• The Public Right of Access to the Sea for Scuba Diving
  • September 30, 2011
  • Law Firm: Petruccelli Martin Haddow LLP - Portland Office
  • The Maine Law Court issued a decision on August 25, 2011, upholding a Superior Court decision that ruled in favor of the owner of a commercial scuba diving operation, declaring that  the owner and his divers had the right to cross private intertidal lands to access the ocean for diving.  The decision could have far reaching implications about the scope of the public’s use of private lands along the coast of Maine.  McGarvey v. Whittredge, 2011 ME 97, P7 (Me. Aug. 25, 2011).  Exactly what the implications are for other public uses of the intertidal lands is difficult to predict because the decision was split between two groups of three justices issuing concurring opinions that reached the same result by means of very different rationales. 
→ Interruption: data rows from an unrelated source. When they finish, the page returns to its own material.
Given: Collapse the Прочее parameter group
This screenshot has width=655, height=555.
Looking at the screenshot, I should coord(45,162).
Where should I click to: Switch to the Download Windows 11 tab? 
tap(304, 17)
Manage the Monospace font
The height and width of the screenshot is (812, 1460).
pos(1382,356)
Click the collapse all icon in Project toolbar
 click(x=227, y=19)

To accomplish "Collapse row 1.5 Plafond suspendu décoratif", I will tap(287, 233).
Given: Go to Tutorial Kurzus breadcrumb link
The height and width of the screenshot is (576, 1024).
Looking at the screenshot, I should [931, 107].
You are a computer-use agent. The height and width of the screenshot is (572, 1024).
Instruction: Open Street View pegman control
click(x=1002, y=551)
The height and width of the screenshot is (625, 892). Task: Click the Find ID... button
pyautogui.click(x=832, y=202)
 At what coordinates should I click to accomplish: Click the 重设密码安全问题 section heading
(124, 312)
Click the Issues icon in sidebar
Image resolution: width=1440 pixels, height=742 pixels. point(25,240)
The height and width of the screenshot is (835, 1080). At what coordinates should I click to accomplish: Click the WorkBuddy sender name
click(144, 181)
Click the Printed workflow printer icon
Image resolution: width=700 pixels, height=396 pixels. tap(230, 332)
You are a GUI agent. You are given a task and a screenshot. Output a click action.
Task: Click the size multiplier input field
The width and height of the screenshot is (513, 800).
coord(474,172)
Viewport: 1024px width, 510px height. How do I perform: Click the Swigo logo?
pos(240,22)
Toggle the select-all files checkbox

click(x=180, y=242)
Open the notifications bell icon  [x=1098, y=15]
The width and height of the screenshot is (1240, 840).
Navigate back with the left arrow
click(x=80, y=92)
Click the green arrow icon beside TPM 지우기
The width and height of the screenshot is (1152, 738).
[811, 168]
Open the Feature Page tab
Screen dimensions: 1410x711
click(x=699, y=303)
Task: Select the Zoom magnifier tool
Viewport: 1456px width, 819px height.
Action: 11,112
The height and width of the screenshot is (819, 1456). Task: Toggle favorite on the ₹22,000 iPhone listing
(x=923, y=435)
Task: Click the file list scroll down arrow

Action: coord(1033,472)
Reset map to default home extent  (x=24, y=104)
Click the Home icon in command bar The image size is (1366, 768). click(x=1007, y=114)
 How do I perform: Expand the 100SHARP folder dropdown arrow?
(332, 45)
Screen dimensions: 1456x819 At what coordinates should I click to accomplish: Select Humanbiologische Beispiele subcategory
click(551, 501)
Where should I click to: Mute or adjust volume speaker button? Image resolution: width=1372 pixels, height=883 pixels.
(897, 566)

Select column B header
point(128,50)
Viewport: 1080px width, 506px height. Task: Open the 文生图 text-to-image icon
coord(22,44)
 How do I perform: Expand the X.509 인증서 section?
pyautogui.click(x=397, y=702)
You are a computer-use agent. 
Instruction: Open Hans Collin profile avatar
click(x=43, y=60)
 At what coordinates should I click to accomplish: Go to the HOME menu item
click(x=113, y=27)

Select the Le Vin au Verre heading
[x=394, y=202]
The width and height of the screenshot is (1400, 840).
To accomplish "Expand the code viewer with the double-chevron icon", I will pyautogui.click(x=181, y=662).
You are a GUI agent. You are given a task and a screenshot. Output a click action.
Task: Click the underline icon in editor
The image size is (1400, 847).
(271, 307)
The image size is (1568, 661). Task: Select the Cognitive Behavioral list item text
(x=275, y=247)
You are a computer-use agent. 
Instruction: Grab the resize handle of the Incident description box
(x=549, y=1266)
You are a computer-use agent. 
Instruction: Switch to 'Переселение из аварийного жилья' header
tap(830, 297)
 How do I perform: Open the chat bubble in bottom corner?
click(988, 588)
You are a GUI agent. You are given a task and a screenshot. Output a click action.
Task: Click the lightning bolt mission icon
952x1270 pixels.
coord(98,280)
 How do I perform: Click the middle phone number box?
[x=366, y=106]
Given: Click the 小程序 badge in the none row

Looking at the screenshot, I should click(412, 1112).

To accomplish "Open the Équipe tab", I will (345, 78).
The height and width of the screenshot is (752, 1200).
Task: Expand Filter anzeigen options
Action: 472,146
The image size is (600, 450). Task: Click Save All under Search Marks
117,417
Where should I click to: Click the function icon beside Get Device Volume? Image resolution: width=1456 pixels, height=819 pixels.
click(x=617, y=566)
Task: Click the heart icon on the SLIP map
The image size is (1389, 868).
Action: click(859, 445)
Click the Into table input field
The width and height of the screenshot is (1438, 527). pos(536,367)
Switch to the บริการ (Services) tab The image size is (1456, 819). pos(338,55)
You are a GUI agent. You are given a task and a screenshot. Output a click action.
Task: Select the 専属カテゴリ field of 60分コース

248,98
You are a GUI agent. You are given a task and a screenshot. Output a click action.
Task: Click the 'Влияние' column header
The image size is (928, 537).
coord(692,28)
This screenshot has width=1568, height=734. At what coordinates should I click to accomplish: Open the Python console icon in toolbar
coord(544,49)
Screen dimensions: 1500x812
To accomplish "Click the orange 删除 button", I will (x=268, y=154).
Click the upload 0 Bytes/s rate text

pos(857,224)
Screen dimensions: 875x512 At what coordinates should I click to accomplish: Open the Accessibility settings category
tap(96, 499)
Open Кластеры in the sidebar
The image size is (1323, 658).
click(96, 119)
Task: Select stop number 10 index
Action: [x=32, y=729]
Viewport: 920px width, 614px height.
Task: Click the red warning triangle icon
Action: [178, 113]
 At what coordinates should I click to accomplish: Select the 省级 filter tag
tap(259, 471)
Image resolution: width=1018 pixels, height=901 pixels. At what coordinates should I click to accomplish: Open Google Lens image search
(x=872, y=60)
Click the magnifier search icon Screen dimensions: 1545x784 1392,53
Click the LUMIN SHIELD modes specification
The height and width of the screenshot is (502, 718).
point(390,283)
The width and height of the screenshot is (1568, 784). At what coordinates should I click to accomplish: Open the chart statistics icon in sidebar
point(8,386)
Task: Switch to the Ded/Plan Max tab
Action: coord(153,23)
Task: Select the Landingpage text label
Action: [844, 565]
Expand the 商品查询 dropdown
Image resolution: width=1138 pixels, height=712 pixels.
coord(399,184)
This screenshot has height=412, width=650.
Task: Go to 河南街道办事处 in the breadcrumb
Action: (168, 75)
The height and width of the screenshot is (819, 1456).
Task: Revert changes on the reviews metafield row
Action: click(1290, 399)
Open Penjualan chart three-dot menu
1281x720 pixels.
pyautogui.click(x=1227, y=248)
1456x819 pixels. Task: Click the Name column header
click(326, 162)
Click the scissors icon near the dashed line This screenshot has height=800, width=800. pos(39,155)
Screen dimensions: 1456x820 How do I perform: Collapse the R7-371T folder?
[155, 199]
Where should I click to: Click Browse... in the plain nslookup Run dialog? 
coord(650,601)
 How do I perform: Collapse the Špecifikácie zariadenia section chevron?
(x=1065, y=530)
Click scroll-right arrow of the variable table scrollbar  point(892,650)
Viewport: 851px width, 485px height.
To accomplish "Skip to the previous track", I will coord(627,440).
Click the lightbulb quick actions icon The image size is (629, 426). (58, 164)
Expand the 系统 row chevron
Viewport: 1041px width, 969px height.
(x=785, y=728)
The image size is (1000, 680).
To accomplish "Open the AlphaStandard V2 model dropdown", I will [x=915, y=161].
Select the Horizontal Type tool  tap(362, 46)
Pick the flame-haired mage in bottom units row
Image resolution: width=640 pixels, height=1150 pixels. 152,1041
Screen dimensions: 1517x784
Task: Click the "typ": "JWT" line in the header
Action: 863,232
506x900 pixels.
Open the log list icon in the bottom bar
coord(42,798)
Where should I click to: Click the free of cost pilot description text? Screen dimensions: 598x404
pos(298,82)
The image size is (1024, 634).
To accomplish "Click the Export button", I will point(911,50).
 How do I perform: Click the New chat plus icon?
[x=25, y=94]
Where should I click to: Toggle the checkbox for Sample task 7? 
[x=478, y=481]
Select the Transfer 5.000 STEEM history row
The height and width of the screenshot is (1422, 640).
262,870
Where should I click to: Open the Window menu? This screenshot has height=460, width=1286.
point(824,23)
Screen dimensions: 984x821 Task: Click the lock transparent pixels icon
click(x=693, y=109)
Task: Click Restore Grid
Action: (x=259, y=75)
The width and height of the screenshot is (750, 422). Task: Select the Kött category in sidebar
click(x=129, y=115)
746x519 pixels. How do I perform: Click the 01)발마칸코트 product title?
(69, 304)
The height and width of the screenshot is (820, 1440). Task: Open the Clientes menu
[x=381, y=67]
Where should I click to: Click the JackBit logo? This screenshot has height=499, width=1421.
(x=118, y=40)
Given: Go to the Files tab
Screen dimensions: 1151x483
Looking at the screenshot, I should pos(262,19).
    The first concurrence, authored by Chief Justice Saufley, departed from past precedent by adopting the rationale expressed in a dissenting opinion in the landmark case of Bell v. Town of Wells (Bell II), 557 A.2d 168, 173 (Me. 1989).  The second concurrence, authored by Justice Levy, criticized the Saufley opinion asserting that it would effectively overrule the Bell II decision without a compelling reason for doing so.  In Bell II, the Law Court held that the public rights to use the intertidal lands did not include a general recreational easement because the public’s rights are derived from a Colonial Ordinance, which specifically limited the rights to "fishing," "fowling," and "navigation."  The dissenting opinion in Bell II, criticized the majority opinion as “premised upon the erroneous assumption that the Colonial Ordinance is the exclusive and preeminent source of all public rights."  The Saufley opinion in McGarvey agrees, concluding that the public’s rights in the intertidal zone have never been strictly limited to the rights enumerated in the Colonial Ordinance.  While denying it is overruling Bell II, the Saufley opinion “expressly disavow[s]” Bell II,  “to the extent that Bell II can be read to forever set the public's rights in stone as related to only "fishing," "fowling," and "navigation."

    Both concurring opinions conclude that the commercial business owner and his clients have the right to gain access to the Bay for diving by walking across the intertidal land.  The Saufley opinion concludes that the public rights are not limited to fishing, fowling and navigating and are “broad enough to allow the public to walk across the intertidal lands to enter the water and scuba dive.”  The Levy opinion concludes that the public rights are limited to fishing, fowling and navigating, but the term navigation is broad enough to encompass scuba diving.  It further concludes that walking across intertidal lands to reach the ocean in order to scuba dive is allowed because it is incidental to the right of “navigation.”  Because this is a split decision, we don’t know which rationale might be applied in a future case seeking to broaden the public right to include other activities on the shore, like surfing, just as a for instance.   The seventh Justice, who did not participate in this decision, may play a critical role in the outcome of future cases.